Democrat Biden’s action, which amounts to the most expansive federal protection for immigrants in more than a decade, sets up a significant political contrast with presumptive GOP presidential nominee Donald Trump, whose hard-line stance on mass deportations includes rhetoric casting migrants as dangerous criminals “poisoning the blood” of America.
On Tuesday, Biden accused “my predecessor” of preying on fears about immigrants as he chastised Trump administration moves, such as a zero-tolerance policy at the southern border that led to the separation of families.
Trump has leaned into his own policies as Biden faces disapproval of his handling of immigration throughout his presidency, and on Tuesday, Trump’s campaign accused the incumbent president of creating “another invitation for illegal immigration.”
To qualify for Biden’s actions, an immigrant must have lived in the United States for 10 years and be married to a U.S. citizen, both as of Monday. If a qualifying immigrant’s application is approved, he or she would have three years to apply for a green card and receive a temporary work permit. They would be shielded from deportation in the meantime.
Javier Quiroz Castro smiles Tuesday after introducing President Joe Biden at an event marking the 12th anniversary of the Deferred Action of Childhood Arrivals program at the White House in Washington.
About 50,000 noncitizen children with parents who are married to U.S. citizens could also potentially qualify for the process, according to senior administration officials who briefed reporters on the condition of anonymity.
There is no requirement on how long the couple must have been married, but no one becomes eligible after Monday. That means immigrants who reach that 10-year mark after Monday will not qualify for the program, according to the officials.

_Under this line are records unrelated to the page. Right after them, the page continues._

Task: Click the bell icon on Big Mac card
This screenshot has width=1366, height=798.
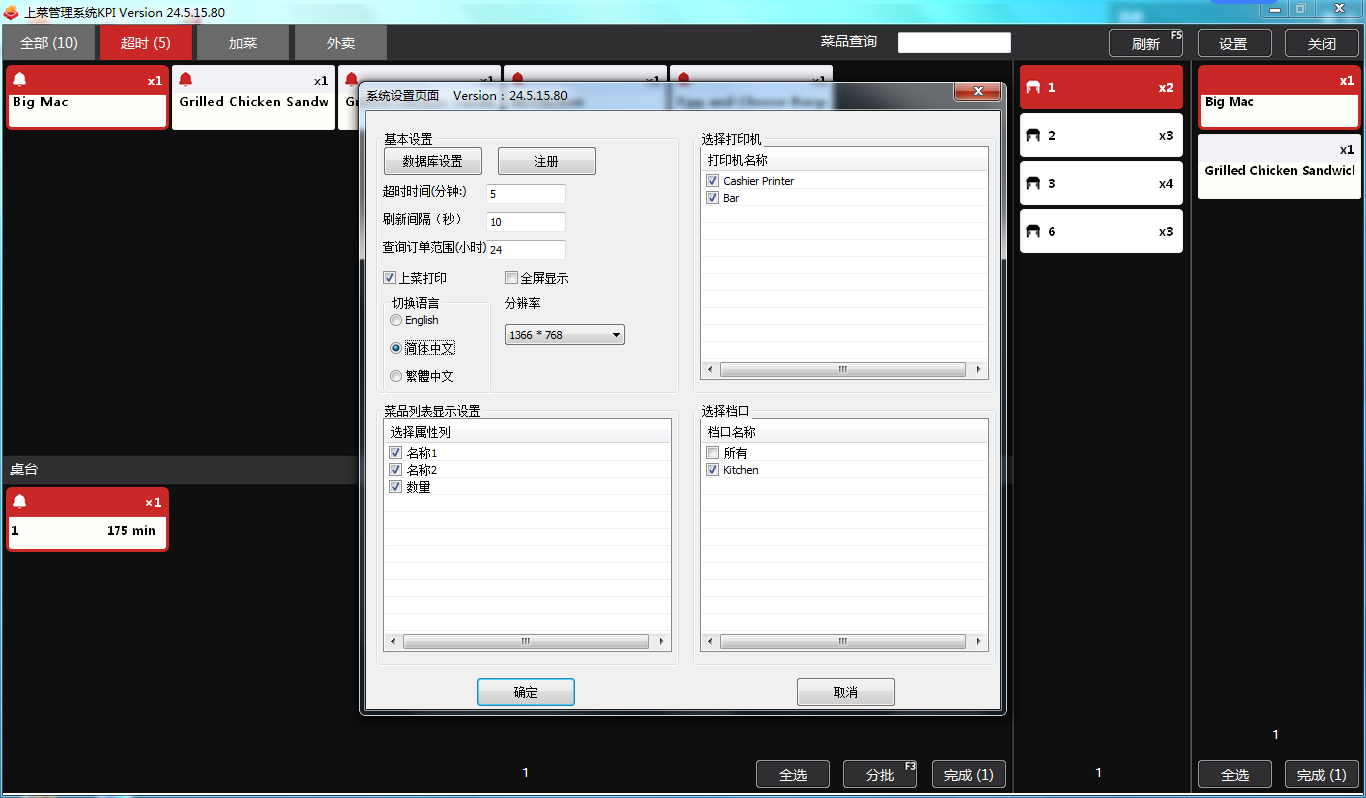Action: [20, 80]
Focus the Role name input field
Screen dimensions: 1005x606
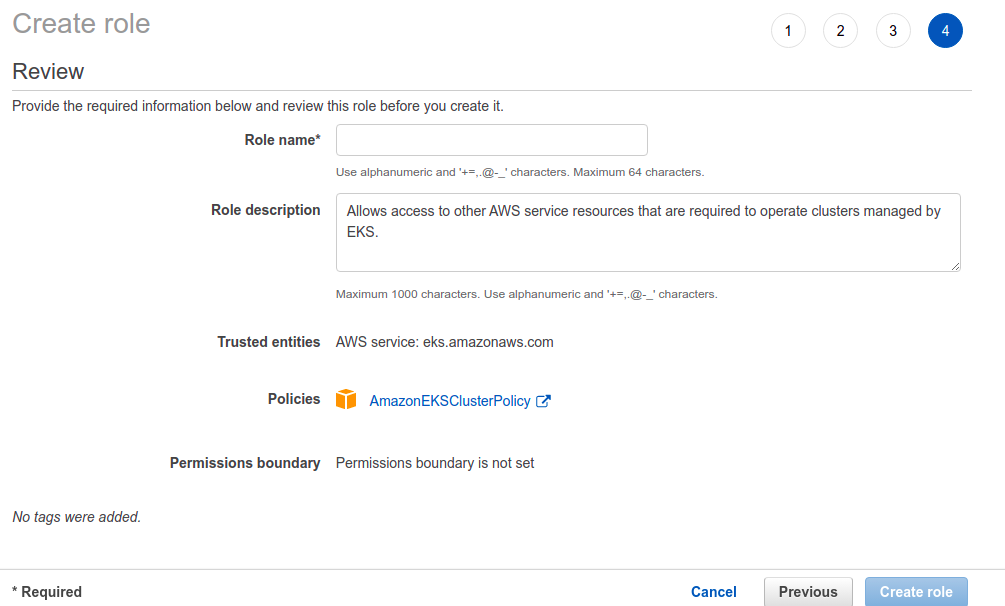(x=492, y=140)
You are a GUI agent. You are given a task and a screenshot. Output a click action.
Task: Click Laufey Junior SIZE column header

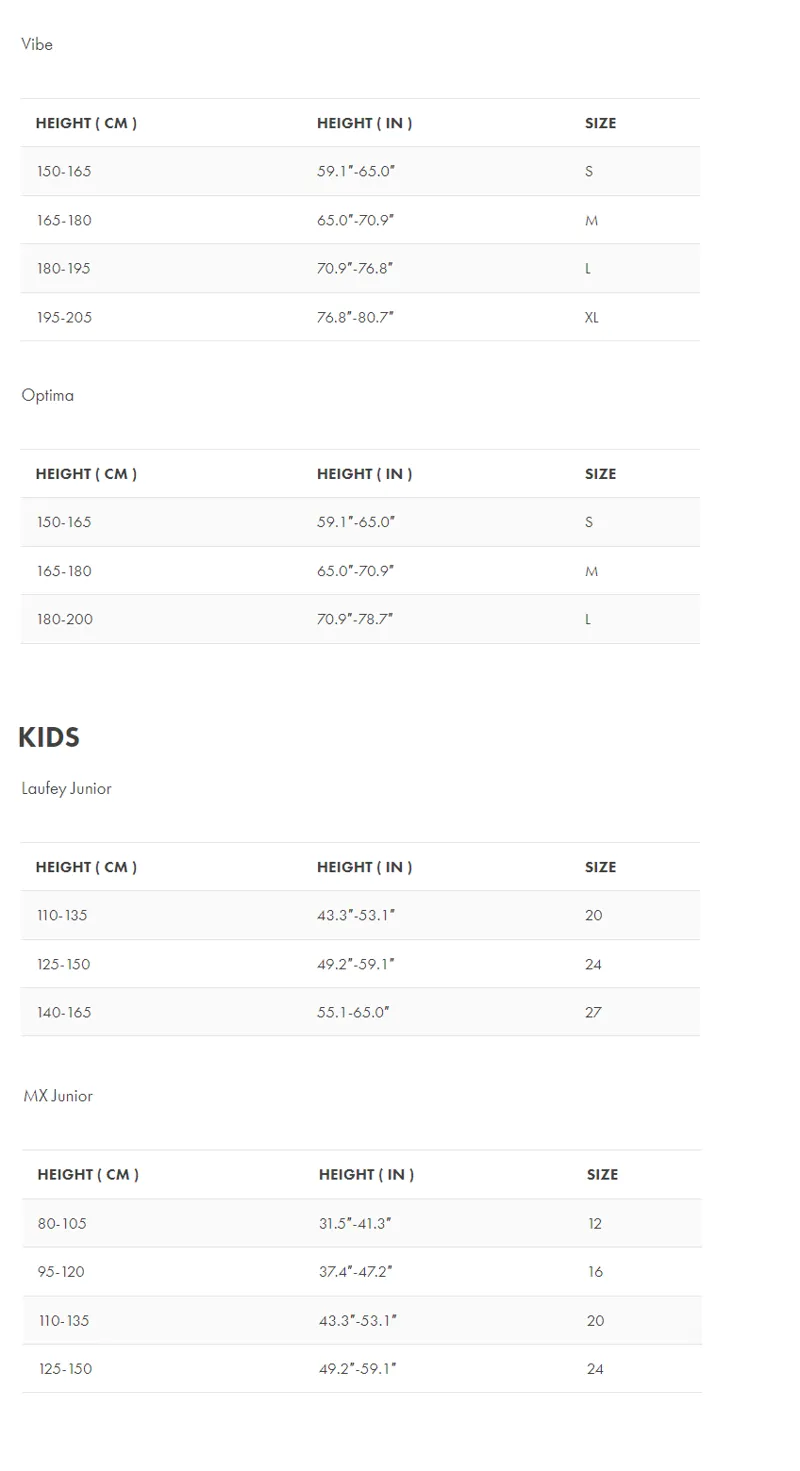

Senior administration officials said they anticipate the process will be open for applications by the end of the summer. Fees to apply have yet to be determined.
Biden formally unveiled his plans at a Tuesday event at the White House, which also marked the 12th anniversary of the Deferred Action for Childhood Arrivals program, a popular Obama-era directive that offered deportation protections and temporary work permits for young immigrants who lack legal status.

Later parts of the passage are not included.